If not, taking the adjacent frame image after the predicted frame image as a new predicted frame image, and jumping to the step of extracting the characteristics of the images in the predicted tracking frames corresponding to the pedestrians respectively in the predicted frame image until judging that the predicted tracking frames matched with the target pedestrians exist in the predicted frame image;

taking the target feature to be compared corresponding to the predicted tracking frame matched with the target pedestrian as a predicted target feature corresponding to the predicted frame image;

and sequentially extracting the features of the images in the prediction tracking frames corresponding to the alternative target tracking frames in the continuous frame images after the prediction frame images to obtain the prediction target features corresponding to the continuous frame images after the prediction frame images.

5. The method according to claim 4, wherein the sequentially performing feature extraction on images in the prediction tracking frames corresponding to the candidate target tracking frames in the continuous frame images after the prediction frame image to obtain the prediction target features corresponding to the continuous frame images after the prediction frame image respectively, includes:

taking the tracking ID corresponding to the alternative target tracking frame in the k+1st frame image as an alternative target tracking ID;

Taking a prediction tracking frame corresponding to the alternative target tracking ID in the continuous frame images after the k+1 frame as the alternative target tracking respectively corresponding to the continuous frame images after the k+1 frame;

and sequentially extracting features of images corresponding to each alternative target tracking in the continuous frame images after the k+1 frame to obtain predicted target features corresponding to the continuous frame images after the k+1 frame.

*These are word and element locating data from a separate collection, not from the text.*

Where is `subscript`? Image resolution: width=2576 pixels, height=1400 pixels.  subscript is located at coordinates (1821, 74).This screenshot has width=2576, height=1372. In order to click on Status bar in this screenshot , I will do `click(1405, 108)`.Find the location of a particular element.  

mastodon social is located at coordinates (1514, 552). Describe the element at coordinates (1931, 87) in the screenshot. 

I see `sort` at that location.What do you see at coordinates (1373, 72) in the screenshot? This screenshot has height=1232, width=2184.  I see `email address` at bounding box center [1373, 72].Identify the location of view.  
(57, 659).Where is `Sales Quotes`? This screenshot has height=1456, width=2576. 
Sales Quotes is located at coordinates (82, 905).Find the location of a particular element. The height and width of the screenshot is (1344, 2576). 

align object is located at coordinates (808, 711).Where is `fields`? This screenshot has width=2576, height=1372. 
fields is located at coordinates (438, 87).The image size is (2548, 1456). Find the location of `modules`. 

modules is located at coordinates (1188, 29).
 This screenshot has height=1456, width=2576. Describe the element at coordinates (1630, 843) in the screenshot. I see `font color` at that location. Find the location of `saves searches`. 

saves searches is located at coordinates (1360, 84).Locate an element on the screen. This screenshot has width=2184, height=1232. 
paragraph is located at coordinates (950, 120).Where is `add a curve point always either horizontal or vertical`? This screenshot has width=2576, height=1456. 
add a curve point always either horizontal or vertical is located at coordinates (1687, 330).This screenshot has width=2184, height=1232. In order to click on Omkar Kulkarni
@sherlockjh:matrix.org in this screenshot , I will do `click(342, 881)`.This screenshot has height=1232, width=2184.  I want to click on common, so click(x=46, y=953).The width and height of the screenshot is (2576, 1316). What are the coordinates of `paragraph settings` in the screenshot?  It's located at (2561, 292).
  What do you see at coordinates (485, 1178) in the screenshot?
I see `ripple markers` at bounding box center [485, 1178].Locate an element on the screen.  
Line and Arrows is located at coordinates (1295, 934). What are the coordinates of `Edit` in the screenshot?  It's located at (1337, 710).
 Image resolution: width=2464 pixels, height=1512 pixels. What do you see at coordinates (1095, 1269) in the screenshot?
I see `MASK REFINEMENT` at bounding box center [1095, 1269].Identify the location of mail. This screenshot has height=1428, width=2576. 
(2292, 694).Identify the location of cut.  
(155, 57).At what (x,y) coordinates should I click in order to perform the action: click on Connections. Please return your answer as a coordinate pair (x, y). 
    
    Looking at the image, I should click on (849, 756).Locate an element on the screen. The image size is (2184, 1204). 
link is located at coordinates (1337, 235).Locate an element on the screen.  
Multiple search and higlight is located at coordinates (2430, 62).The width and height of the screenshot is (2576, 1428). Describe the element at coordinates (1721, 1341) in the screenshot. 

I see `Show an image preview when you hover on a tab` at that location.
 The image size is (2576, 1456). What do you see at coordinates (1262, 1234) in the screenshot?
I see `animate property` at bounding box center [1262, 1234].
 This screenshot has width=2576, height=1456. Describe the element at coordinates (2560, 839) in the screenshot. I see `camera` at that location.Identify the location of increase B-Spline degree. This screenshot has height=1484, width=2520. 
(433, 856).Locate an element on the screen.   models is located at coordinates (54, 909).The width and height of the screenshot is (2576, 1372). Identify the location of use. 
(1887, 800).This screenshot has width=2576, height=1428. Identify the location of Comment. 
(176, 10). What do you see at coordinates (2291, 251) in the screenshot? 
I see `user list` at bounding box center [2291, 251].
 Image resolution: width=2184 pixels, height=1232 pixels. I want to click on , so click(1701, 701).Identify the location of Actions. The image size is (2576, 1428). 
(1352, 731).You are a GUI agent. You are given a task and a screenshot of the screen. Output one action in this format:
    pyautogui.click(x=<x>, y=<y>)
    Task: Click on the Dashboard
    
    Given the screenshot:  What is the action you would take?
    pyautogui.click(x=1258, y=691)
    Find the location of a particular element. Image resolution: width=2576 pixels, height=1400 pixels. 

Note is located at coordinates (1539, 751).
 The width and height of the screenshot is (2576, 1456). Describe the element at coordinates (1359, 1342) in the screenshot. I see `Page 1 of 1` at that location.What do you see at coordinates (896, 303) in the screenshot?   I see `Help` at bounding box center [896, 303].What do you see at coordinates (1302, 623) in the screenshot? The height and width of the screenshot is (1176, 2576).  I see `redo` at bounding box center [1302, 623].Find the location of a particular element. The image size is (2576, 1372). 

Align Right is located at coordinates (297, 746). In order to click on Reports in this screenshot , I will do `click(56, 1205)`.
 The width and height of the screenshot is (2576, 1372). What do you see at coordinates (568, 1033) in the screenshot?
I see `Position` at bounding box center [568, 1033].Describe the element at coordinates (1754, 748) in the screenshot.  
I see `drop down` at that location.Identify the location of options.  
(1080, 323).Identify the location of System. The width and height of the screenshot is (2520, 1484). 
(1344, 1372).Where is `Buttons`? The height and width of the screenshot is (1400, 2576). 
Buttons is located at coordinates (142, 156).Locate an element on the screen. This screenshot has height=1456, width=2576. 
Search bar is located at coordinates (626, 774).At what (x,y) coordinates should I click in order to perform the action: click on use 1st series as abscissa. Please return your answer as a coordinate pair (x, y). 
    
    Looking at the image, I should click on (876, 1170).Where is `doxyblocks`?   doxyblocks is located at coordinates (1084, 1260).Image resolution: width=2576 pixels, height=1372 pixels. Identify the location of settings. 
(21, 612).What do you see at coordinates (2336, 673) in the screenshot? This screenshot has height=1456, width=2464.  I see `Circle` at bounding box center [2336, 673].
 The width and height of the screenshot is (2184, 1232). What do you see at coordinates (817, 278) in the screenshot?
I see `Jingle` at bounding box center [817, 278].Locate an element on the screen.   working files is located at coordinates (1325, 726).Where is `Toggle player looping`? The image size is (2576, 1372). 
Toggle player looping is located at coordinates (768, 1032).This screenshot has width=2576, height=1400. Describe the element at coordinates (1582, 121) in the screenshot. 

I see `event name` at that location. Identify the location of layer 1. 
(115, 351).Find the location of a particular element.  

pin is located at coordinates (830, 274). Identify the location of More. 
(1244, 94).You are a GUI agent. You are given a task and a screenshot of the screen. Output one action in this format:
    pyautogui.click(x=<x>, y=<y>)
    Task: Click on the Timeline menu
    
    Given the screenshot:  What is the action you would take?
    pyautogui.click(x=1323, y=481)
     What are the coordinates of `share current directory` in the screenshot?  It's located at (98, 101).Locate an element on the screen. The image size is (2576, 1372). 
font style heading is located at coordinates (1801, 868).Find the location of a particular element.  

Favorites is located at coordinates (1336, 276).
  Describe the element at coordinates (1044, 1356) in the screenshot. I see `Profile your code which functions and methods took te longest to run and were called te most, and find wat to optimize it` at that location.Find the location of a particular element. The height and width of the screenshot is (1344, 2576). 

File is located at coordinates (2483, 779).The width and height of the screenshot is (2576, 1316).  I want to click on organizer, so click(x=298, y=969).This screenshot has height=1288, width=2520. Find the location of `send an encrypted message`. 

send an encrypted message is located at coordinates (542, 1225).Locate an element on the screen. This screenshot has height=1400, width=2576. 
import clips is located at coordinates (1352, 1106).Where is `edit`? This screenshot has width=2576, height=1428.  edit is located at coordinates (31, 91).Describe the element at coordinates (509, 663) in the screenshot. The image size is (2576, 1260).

6. The method of claim 1, wherein the target features include appearance information features and face information features; the step of extracting the features of the images in the tracking frames corresponding to the target tracking frame in each frame of image of the video to obtain the target features includes:

extracting images in a tracking frame corresponding to the target tracking frame in each frame of image;

obtaining appearance information features corresponding to the target pedestrians according to the extracted images in the tracking frames corresponding to the target tracking frames;

detecting the faces in each frame of image to obtain all face frames in each frame of image and the corresponding face information characteristics of the face frames;

Detecting a human body in the target tracking frame to obtain a human body frame corresponding to an image in the target tracking frame;

and taking the unique face frame in the human frame as the face frame of the target pedestrian, and taking the face information characteristic corresponding to the face frame as the face information characteristic.

7. The method according to claim 1, wherein determining the target frame of the target pedestrian from the pedestrian contained in the first frame image of the video comprises:

acquiring a video containing a target pedestrian;

extracting a first frame image in the video, and obtaining the position information of the target pedestrian in the first frame image;

and determining a target frame comprising the target pedestrian according to the position information of the target pedestrian in the first frame image.

8. A pedestrian tracking device, comprising:

9. A computer readable storage medium, on which a computer program is stored, characterized in that the computer program, when being executed by a processor, implements the steps of the method of any of claims 1 to 7.

10. A computer device comprising a memory, a processor and a computer program stored on the memory and executable on the processor, characterized in that the computer program when executed by the processor implements the steps of the method according to any one of claims 1 to 7.